## [TEXT]

/---

Screen Time Increased

Any gamer will tell you that the industry is about so much more than simply buying a game, playing it and throwing it away. This is a niche that thrives on the collective experience of what it means to suspend your disbelief and truly take part in an immersive experience.

One major player in the business of broadcasting and sharing gameplay is the livestreaming platform, Twitch. Already taking a good share of the amount of screentime that spectators will partake in, Twitch is one of the most successful streaming companies ever created, with an estimated net worth of around $5 billion. It outstrips streaming time on Youtube by 300%, and those seeking to gain an income through gaming are more likely to opt for Twitch, due to the audience already being game-orientated.

candy, controller, esport

That said, both platforms have seen a major increase in global viewership, with Twitch reporting a 10% increase and Youtube Gaming garnering a 15% increase. In the US, The Hollywood Reporter has stated that Verizon (a telecom firm) has found that online gaming has increased by a massive 75%. Similarly, Italy has shown a 66% increase in terms of hours watched, according to StreamElements.

In-Game Advertising Has Exploded

It's no surprise, given its accessibility in terms of initial platform and usability, that mobile gaming has seen the biggest increase of all - becoming the most popular gaming platform. Expected to grow by up to $10.97 billion in the next four years, this impact has caused in-game advertising to explode. For the most part, this is huge in terms of traditional capitalism and will do a great job in helping to boost the economy, by driving sales. However, there is further benefits to be had for public health, if they choose to utilize this ability (of course, that is a topic for future articles!).

\---

## [MATERIAL SUPPLIED]

/---

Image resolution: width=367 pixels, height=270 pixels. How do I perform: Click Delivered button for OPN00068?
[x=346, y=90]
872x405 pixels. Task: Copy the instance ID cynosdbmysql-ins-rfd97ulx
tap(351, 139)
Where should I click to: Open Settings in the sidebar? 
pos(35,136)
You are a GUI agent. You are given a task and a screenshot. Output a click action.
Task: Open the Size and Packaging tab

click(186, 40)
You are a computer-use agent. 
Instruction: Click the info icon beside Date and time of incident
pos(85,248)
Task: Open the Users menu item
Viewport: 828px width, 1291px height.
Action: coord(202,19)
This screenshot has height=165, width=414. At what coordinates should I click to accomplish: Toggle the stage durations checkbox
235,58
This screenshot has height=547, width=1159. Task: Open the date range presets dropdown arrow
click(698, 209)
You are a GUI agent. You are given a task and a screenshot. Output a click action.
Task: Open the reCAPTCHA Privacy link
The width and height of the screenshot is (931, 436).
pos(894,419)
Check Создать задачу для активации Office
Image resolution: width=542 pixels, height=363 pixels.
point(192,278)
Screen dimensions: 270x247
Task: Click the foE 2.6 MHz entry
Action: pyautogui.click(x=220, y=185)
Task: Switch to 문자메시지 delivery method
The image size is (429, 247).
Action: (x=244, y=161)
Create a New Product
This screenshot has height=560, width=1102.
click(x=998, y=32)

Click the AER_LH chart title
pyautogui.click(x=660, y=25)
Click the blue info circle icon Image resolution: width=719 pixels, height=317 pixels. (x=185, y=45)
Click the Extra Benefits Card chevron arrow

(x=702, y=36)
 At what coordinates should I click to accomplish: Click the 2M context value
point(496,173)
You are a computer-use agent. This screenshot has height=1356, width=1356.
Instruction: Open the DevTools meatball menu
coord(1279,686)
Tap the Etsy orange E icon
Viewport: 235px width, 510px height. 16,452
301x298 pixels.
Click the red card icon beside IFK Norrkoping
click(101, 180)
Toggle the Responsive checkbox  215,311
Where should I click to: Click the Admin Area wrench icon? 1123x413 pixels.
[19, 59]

\---

## [CHECK YOUR UNDERSTANDING]
1. Rewrite the passage on gaming starting at "One major player" and ending at "already being game-orientated.", substituting "streaming service" for "livestreaming platform".
2. According to the passage on gaming, why are people seeking to earn an income through gaming more likely to choose Twitch?

## [ANSWERS FOR THIS EXERCISE]
1.
One major player in the business of broadcasting and sharing gameplay is the streaming service, Twitch. Already taking a good share of the amount of screentime that spectators will partake in, Twitch is one of the most successful streaming companies ever created, with an estimated net worth of around $5 billion. It outstrips streaming time on Youtube by 300%, and those seeking to gain an income through gaming are more likely to opt for Twitch, due to the audience already being game-orientated.

2. They are more likely to choose Twitch because its audience is already game-orientated.